Similarly, An Introduction to Statistical Learning With Applications in R is like a practical version of (or companion to) Elements. I very much enjoyed it.

craigching · on Sept 9, 2015

And the Stanford version of the same class linked above for ISLR is, in my opinion, better:

https://lagunita.stanford.edu/courses/HumanitiesandScience/S...

weavie · on Sept 9, 2015

Yes good point, my bad - I meant to link to "An Introduction" rather than "Elements". Elements is not a good starting point - your head will explode.

ching_wow_ka · on Sept 9, 2015

Depends on what you want to learn.

alceufc · on Sept 9, 2015

"Mining of Massive Datasets" by Leskovec, Rajaraman and Ullman is very good.

Although the post gives a link to the Amazon page of the book, PDFs of the chapters are free to download at the official book web site[1].

[1] http://www.mmds.org/

LordKano · on Sept 9, 2015

I really like this kind of stuff.

It's my opinion that our educational process is a bit too heavy on algorithms and languages while being a bit too light on data structures.

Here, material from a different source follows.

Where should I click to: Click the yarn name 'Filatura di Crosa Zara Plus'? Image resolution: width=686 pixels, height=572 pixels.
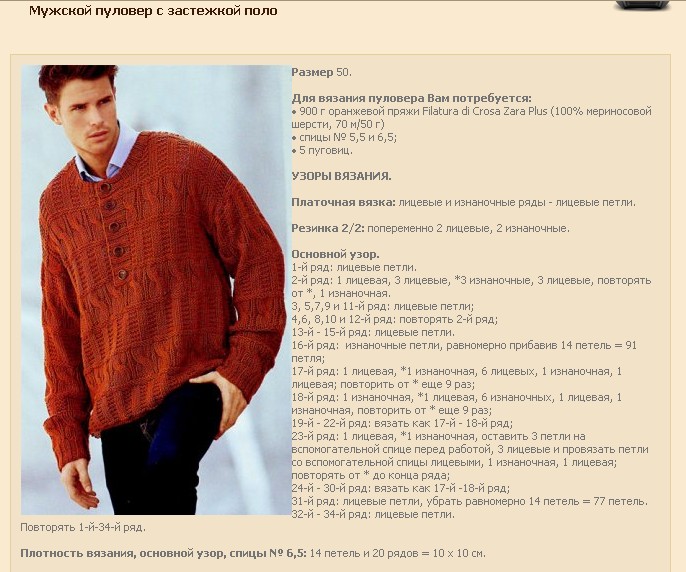485,111
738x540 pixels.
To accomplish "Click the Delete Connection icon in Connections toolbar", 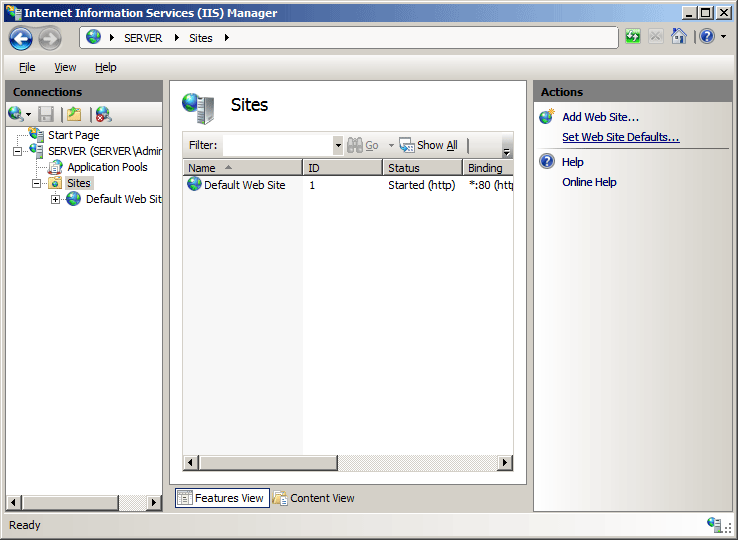I will [x=103, y=114].
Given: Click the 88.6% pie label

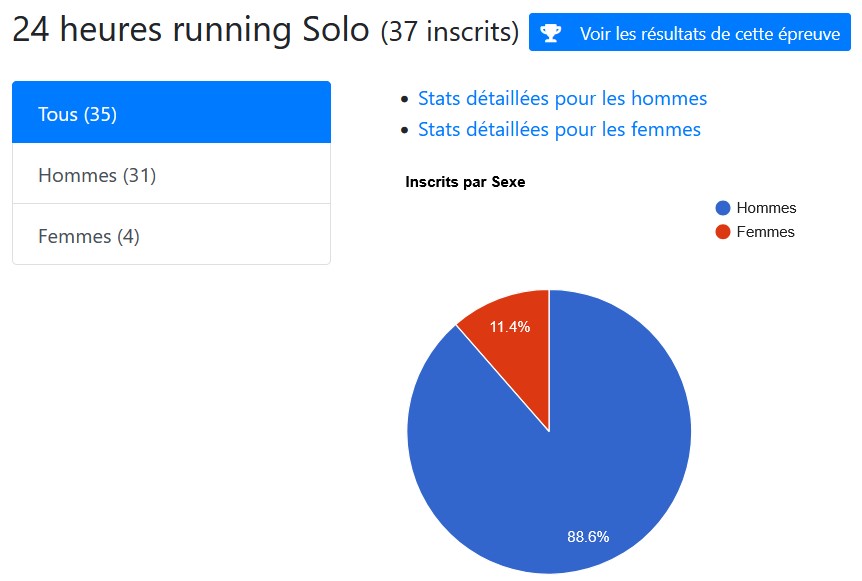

I like to brush up on this subject matter from time to time just to keep myself sharp.

DarkTree · on Sept 9, 2015

Anyone recommend any of the R books listed or know of any great R books for purchase?

larrydag · on Sept 9, 2015

My favorite intro to R book is The Art of R Programming by Norman Matloff http://www.amazon.com/The-Art-Programming-Statistical-Softwa...

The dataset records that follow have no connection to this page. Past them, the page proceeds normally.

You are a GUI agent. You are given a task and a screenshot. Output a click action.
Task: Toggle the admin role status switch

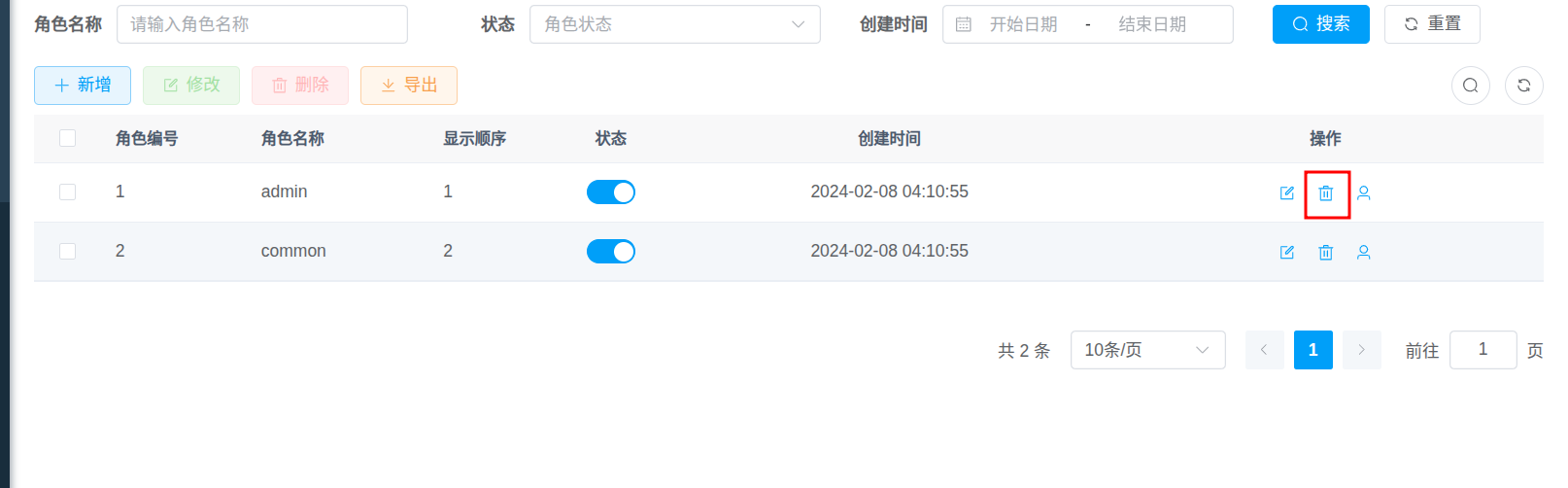611,192
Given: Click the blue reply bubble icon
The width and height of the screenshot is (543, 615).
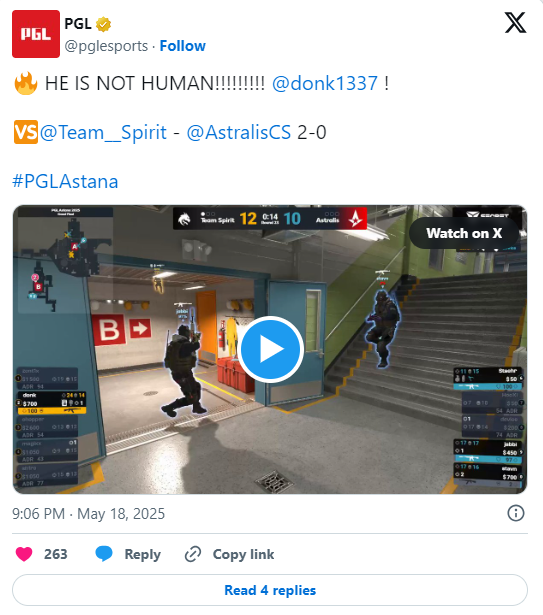Looking at the screenshot, I should click(104, 554).
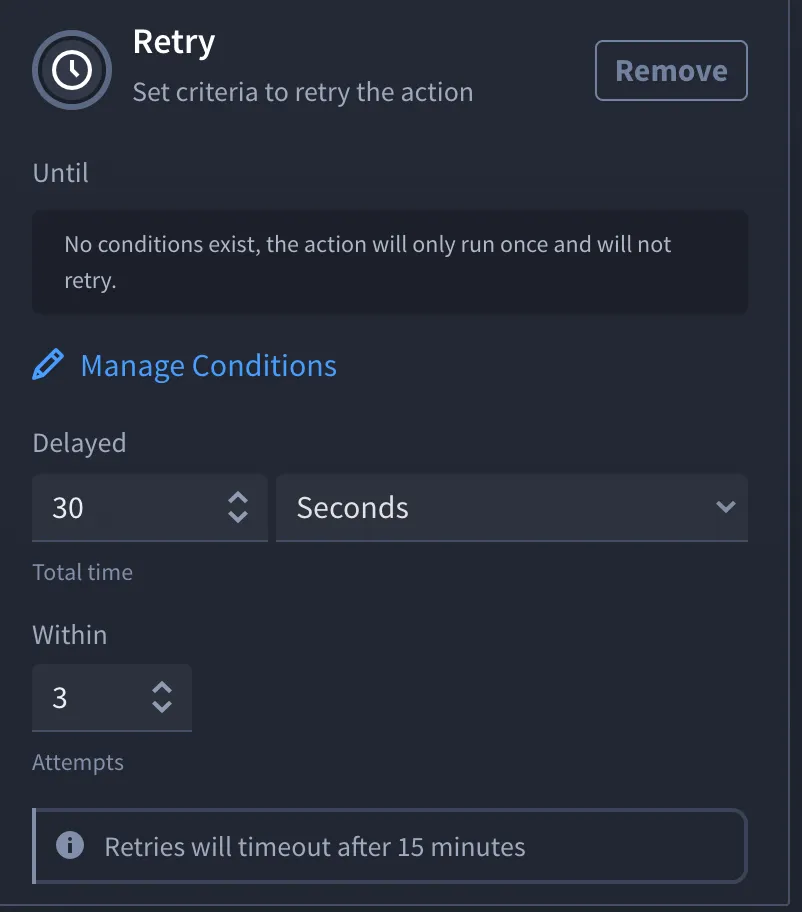Remove the Retry criteria
Viewport: 802px width, 912px height.
tap(671, 70)
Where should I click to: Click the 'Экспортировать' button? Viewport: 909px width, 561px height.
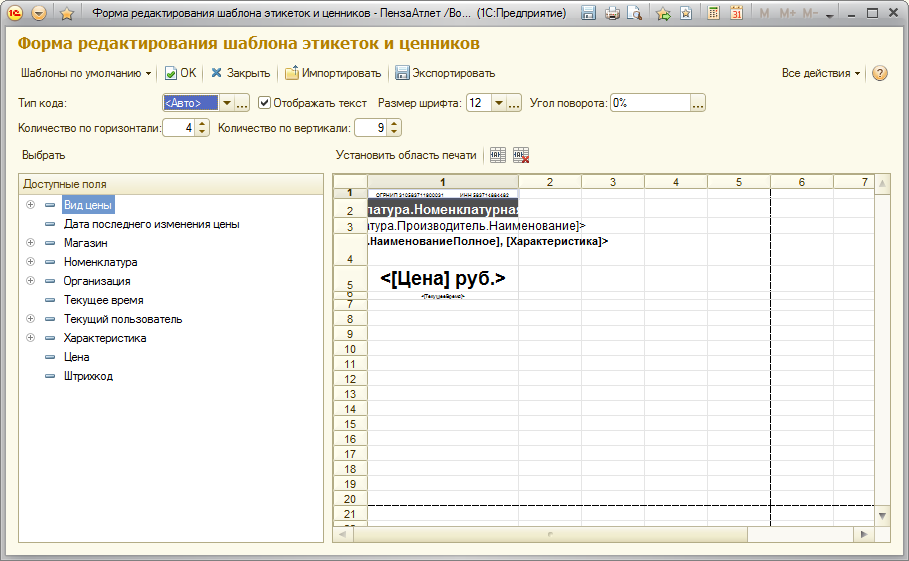(x=445, y=73)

craigching · on Sept 9, 2015

This is a new book by Danny Kaplan that I was able to provide some feedback on prior to publishing:

http://data-computing.org/

I really enjoyed the book, it took a modern approach to R using many of the newer packages (dplyr for instance) and ggplot and combined them into a very nice introduction to R with labs, etc. Well worth checking out.

geoff-codes · on Sept 9, 2015

https://github.com/vhf/free-programming-books/blob/master/fr...

blumkvist · on Sept 9, 2015

Discovering Statistics Using R by Andy Field. AINEC.

alador · on Sept 9, 2015

Nice books collection. Thanks :)

LearnDataSci · on Sept 9, 2015

crazypyro · on Sept 9, 2015

Why are you hijacking my scroll speed...

Your "smooth-scroll" library is completely breaking my touchpad scroll with an Acer c720 Chromebook. One slight movement (which should be a few pixels scroll) is moving me over half-way down the screen. Makes your site unusable with this touchpad as accidental scrolling sometimes happens and moves the screen a whole page away, especially when trying to right click open links because the gestures are similar.

LearnDataSci · on Sept 9, 2015

Sorry to all affected by the smooth scroll. It's been removed.

LearnDataSci · on Sept 9, 2015

Hmm. Interesting. I just implemented the smooth scroll yesterday so I will definitely check that out. Thanks for the input.

DeusExMachina · on Sept 9, 2015

Smooth scrolling is already implemented correctly in the browser. Your implementation is just a hack that hijacks the normal behaviour a user is accustomed to and just gives back a version that just feels wrong to interact with, even without performance issues.

iDemonix · on Sept 9, 2015

Do the entire internet a favour and un-implement it.

yoklov · on Sept 9, 2015

It isn't broken on touchpad for me.

That said, if I'm being honest, it's fairly unpleasant to use on a desktop with a mouse. It scrolls you to the top after it loads (which is after the rest of the page), and behaves differently than the computer normally does...

I would recommend doing away with it.

LearnDataSci · on Sept 9, 2015

I made a change to the code, but since I don't have a touchpad, I won't be able to tell if it's fixed. Let me know what happens if you happen to go back to the page.

manigandham · on Sept 9, 2015

Please don't use this. There's nothing wrong with browsers and how they scroll. We all know how to use it and it works well everywhere.

You're loading more code just to mess with something that already works without any new benefit (and actually degrading the experience).

crazypyro · on Sept 9, 2015

It's still not working well on my touchpad. It stutters badly. I honestly would recommend removing it. I checked it on my desktop. It works there, but the difference scroll speed is unhelpful and actually a little bothersome.

nanny · on Sept 9, 2015

Just remove it entirely already, it's nearly unusable on my desktop now, and it was bad before.